▸ **Prompt**
Repeat the data. Keep each line identical.

═══ The data ═══

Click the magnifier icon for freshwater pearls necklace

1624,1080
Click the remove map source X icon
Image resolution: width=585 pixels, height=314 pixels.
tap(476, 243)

═══

▸ **Task output**
Click the magnifier icon for freshwater pearls necklace

1624,1080
Click the remove map source X icon
Image resolution: width=585 pixels, height=314 pixels.
tap(476, 243)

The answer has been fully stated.